◆ **Exercise details**:
Give back, word for word, only the lines from the opening of the records through the one with "Given: Open Samuel". Pictures stay out.

--- START ---

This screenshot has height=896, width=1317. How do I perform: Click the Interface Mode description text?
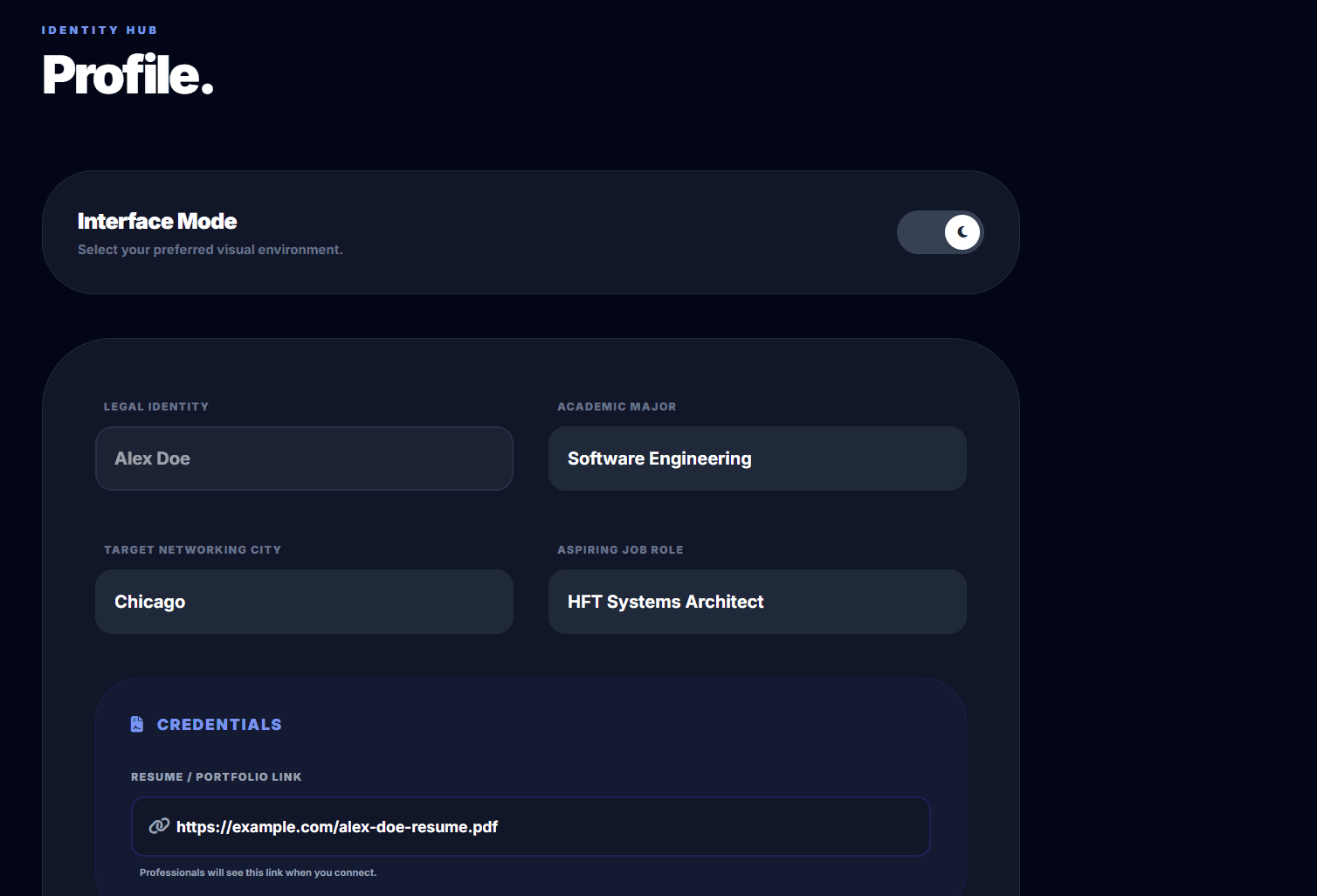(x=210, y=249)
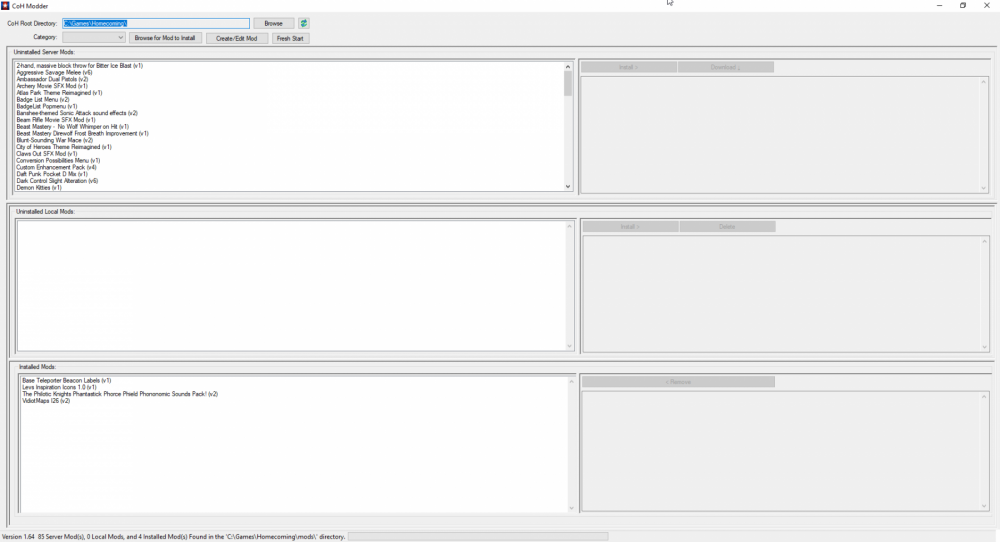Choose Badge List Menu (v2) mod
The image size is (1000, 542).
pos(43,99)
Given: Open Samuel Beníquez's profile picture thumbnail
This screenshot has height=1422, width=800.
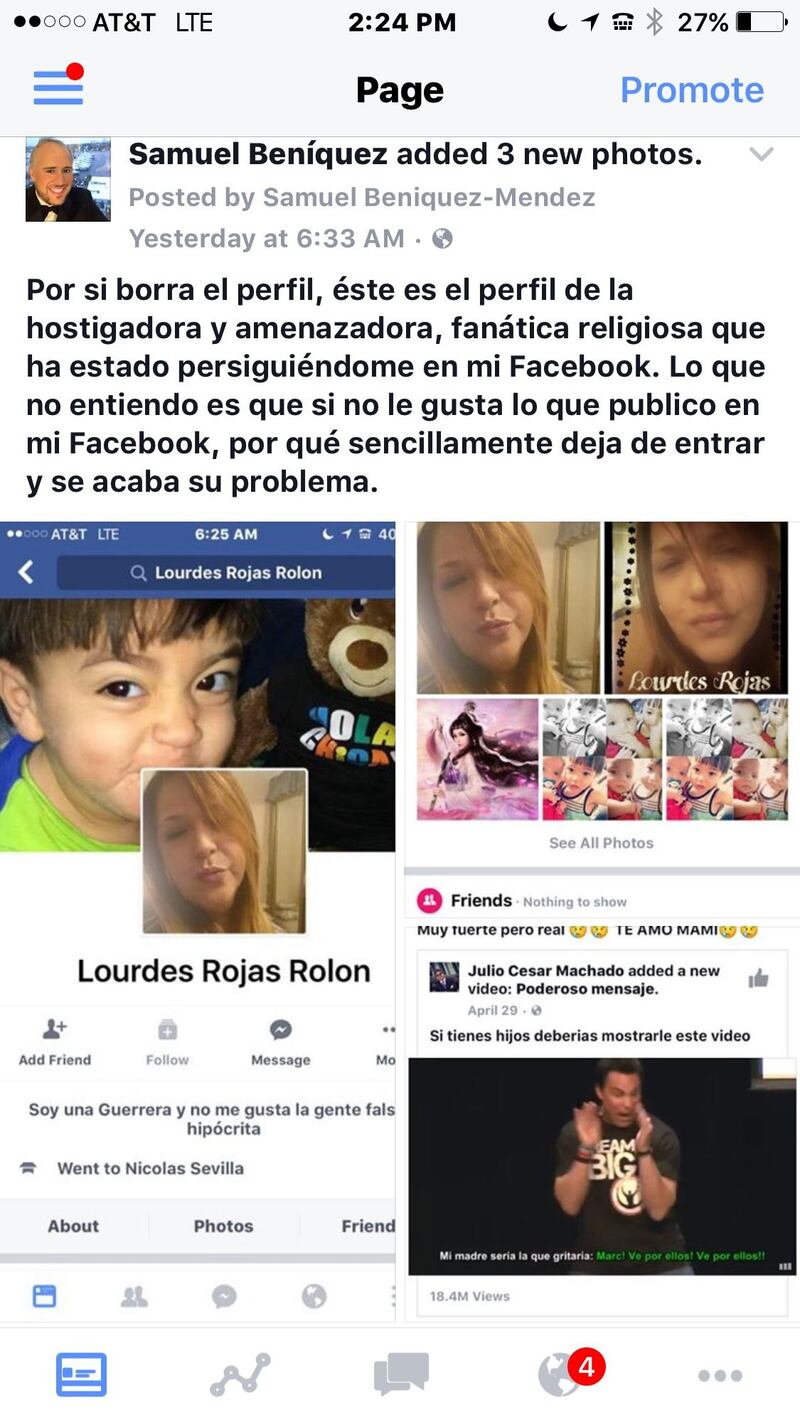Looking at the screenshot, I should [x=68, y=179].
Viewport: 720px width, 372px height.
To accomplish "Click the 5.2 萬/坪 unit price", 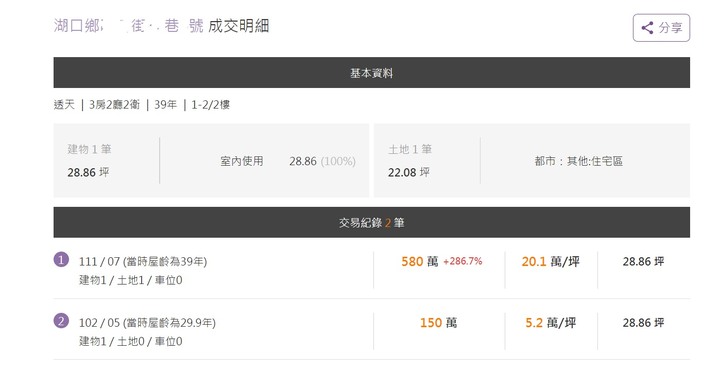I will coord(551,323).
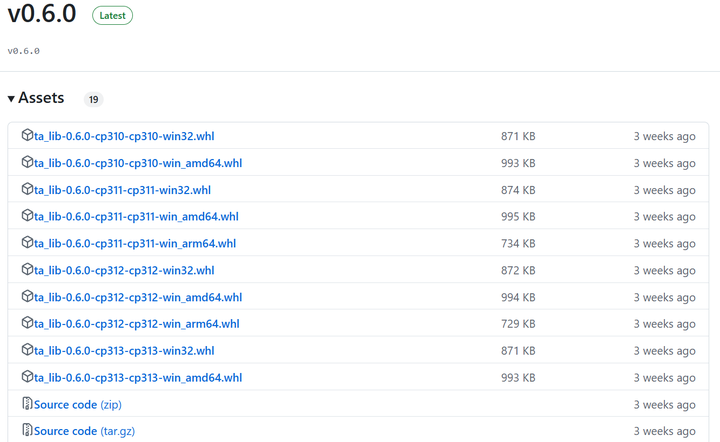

--- END ---

◆ **Written response**:
This screenshot has height=896, width=1317. How do I perform: Click the Interface Mode description text?
(x=210, y=249)
Choose Badge List Menu (v2) mod
The image size is (1000, 542).
pos(43,99)
Given: Open Samuel Beníquez's profile picture thumbnail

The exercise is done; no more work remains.